Но Лейла только что полгода отбыла в тоталитарном государстве, где изо дня в день получала напоминания о том, что второе предположение не так уж и несбыточно. «Если это происходит с кем-то, оно может происходить и со мной», – вспомнила она. Да, в этом было зерно правдоподобия – а именно, что некий синдикат мог спровоцировать внезапный кризис, а затем продать от него спасение за деньги. Разве не так испокон действовали все преступные сообщества и мафиозные кланы? Быть может, это какой-то ортодоксальный бизнес-план в действии.
– Но к генетической-то информации как они могут подобраться? – не сдержала своего замешательства Лейла. – На ДНК я никогда не тестировалась.
– Промониторили стоки канализации, сделали биосэмплинг почтовых марок. А тут еще «ноуды» входят в обиход. Послушайте, я ведь вам не технический специалист. Я агент турбюро. Моя задача – выдать вам билеты и документы.
– Вот как? Это куда же?
– В Дублин. На официальную встречу.
– Нет уж. Давайте проставим точки над «i»: я лечу домой в Калифорнию.
– Кстати, мы, возможно, сумеем вам помочь в том, что там у вас происходит. У нас вообще не принято отбрасывать людей, а уж таких, как вы, тем более. Вы для нас, похоже, ценный актив. – Пейдж посмотрела с легкой игривостью, даже с кокетством. – Так что представим, что мы выходим на большую сделку. Из которой вам следует выжать максимум приятности и полезности.
Этот поворот для Лейлы был, пожалуй, даже более странный, чем биосэмплинг почтовых марок.
– Приятности?
– Да. Начать с того, что этот билет позволяет вам попасть в самый изысканный салон этого аэропорта. Там такие замечательные душевые.
Ее билет? И что это за коварный удар ниже пояса насчет душевых?
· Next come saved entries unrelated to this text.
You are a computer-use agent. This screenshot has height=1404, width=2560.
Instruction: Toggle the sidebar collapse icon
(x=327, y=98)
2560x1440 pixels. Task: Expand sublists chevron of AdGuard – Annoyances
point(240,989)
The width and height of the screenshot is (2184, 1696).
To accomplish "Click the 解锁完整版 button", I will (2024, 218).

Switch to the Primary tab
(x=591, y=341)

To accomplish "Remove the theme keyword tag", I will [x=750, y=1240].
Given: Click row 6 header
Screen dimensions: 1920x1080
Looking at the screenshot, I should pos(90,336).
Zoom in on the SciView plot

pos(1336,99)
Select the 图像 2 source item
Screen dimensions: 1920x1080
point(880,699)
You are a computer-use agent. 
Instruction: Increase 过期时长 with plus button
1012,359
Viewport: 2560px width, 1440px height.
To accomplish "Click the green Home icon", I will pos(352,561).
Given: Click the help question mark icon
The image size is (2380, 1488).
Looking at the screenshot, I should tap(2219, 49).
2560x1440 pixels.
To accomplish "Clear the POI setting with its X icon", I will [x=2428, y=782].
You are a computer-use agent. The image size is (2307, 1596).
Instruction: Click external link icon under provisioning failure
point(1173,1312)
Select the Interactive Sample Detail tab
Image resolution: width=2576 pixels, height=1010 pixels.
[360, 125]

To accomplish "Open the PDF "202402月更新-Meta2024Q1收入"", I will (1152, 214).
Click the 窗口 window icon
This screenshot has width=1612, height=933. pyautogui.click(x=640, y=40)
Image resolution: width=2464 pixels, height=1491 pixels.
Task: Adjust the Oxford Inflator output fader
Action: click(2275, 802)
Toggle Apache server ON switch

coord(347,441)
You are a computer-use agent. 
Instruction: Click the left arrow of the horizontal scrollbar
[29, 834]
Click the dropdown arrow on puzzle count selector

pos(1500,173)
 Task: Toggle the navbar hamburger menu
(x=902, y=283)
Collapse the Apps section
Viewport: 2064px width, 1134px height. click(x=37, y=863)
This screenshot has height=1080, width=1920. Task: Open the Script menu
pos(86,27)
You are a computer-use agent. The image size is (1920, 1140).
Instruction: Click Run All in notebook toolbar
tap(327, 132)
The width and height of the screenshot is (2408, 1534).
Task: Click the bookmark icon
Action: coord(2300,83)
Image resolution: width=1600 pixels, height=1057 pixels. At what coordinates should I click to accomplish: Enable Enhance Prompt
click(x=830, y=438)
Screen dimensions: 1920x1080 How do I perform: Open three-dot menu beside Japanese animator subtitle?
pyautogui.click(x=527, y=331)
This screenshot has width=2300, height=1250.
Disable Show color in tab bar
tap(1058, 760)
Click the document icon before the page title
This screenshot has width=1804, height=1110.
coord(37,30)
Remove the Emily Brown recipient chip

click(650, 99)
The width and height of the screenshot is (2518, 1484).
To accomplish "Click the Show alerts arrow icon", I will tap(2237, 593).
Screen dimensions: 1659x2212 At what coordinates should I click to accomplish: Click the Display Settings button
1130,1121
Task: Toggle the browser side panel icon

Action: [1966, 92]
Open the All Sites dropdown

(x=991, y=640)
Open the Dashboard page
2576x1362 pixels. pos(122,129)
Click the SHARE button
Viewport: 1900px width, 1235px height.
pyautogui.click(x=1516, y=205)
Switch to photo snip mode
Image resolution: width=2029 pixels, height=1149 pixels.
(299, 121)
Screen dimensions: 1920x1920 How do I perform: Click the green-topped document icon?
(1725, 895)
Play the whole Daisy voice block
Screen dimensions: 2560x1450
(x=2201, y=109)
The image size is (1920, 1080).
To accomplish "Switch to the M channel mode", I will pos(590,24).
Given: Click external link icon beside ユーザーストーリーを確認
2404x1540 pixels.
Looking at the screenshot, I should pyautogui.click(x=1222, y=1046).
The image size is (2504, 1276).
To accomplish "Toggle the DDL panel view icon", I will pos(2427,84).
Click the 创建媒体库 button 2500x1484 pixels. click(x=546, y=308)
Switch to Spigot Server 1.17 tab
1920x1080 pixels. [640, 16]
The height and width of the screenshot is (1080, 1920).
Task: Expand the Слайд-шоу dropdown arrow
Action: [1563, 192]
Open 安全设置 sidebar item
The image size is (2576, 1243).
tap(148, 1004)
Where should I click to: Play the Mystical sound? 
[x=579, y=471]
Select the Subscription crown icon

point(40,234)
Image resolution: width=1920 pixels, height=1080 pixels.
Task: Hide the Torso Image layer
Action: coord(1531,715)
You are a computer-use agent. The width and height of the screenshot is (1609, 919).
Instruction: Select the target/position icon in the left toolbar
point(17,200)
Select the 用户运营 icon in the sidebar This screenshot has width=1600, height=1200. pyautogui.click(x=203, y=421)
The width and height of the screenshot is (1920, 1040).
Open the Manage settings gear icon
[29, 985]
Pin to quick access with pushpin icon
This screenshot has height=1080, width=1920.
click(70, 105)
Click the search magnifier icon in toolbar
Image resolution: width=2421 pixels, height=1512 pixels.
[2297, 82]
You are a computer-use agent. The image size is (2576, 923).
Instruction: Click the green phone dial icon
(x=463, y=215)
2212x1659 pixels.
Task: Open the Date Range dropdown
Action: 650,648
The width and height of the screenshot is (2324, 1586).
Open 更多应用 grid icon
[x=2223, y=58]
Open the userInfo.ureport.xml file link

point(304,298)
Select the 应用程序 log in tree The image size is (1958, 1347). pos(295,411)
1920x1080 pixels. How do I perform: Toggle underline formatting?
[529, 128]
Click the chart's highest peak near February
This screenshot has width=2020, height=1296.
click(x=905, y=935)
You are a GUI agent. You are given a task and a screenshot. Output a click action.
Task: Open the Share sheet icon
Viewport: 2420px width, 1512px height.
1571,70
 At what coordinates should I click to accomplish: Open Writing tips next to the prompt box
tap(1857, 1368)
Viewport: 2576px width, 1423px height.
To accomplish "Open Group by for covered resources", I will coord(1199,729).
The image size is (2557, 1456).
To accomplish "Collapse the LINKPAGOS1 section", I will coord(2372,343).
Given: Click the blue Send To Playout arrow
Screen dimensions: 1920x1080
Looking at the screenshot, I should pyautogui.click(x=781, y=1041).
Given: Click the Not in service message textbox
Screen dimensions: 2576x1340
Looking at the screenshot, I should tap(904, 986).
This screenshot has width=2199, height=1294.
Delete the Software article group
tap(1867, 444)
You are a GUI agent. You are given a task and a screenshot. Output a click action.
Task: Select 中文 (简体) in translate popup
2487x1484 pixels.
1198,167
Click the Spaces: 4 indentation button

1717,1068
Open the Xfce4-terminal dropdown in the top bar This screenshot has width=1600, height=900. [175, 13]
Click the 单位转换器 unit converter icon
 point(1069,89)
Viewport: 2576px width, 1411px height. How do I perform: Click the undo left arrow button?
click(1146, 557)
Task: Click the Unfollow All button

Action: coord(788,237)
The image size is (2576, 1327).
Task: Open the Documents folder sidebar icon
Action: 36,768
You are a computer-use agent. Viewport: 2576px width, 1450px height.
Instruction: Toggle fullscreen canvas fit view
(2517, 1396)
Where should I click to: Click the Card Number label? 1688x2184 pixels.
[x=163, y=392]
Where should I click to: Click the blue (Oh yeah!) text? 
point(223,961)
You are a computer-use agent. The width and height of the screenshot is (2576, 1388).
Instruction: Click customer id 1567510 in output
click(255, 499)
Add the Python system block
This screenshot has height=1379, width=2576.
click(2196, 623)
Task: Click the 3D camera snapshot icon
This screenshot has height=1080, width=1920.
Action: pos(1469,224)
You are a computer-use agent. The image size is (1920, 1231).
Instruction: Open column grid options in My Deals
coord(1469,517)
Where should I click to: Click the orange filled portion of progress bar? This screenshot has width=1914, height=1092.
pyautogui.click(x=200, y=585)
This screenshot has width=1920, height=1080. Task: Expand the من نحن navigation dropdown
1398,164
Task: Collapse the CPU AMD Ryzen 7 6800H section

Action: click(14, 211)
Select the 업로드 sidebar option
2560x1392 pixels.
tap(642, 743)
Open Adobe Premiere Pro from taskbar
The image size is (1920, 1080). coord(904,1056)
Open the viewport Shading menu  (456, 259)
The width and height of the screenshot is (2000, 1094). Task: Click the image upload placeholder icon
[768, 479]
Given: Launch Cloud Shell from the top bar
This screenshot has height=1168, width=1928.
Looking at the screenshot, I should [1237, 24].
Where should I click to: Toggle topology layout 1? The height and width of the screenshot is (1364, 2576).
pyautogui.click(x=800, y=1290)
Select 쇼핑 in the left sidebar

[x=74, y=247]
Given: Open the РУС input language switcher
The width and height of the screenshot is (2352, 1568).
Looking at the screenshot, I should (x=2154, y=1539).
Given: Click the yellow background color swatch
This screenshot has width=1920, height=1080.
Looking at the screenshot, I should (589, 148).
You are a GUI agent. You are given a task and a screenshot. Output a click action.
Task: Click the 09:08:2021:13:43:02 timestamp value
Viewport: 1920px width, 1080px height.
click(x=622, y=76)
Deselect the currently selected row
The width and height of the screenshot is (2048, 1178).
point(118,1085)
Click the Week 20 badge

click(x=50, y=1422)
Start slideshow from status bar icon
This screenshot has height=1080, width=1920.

Если честно, то принять душ Лейла была бы очень не прочь.
– А еще вот вам телефон. – Пейдж по глади столешницы придвинула ей очередную заманушку. – Он работает только в безопасном диапазоне, и иногда по нему можно слать только эсэмэски.
– Да не нужен мне ваш телефон. Если вам нужно мое содействие, то нужно приводить более обоснованную версию.
– Вот это и будет в Дублине. – Пейдж Тернер, допивая чай, постепенно выходила из роли. – А я всего лишь турагент, я же сказала. Вопросы связи я не курирую. Ну ладно, мне пора на встречу со следующим клиентом. – Она слегка прибралась за собой на столике: сунула в чашку ложечку, ткнула туда же салфетку. – Удачно вам оторваться в Дублине.
Лейла решила на такое не отвечать: возможно, у дамочки крыша слегка набекрень. Когда Пейдж поднялась уходить, она ограничилась вежливым кивком.
– Телефон я брать, наверное, не буду, – сказала Лейла, поглядев на дешевую «Нокию». – Зачем он мне.
Пейдж на это невозмутимо пожала плечами, держа на плече пузатую сумку-саквояж. Оглядев себя разок в витрине, она кивнула и деловито двинулась к зоне досмотра.
– Сумасбродка, – хмыкнула Лейла себе под нос.
Насчет своей сумки Лейла спохватилась не раньше чем минуты через две. Мысль прошила как-то разом, и, еще не сунувшись ничего проверять, Лейла уже знала: случилась какая-то ужасная пропажа. Это было ясно по тому, как внутри все опало.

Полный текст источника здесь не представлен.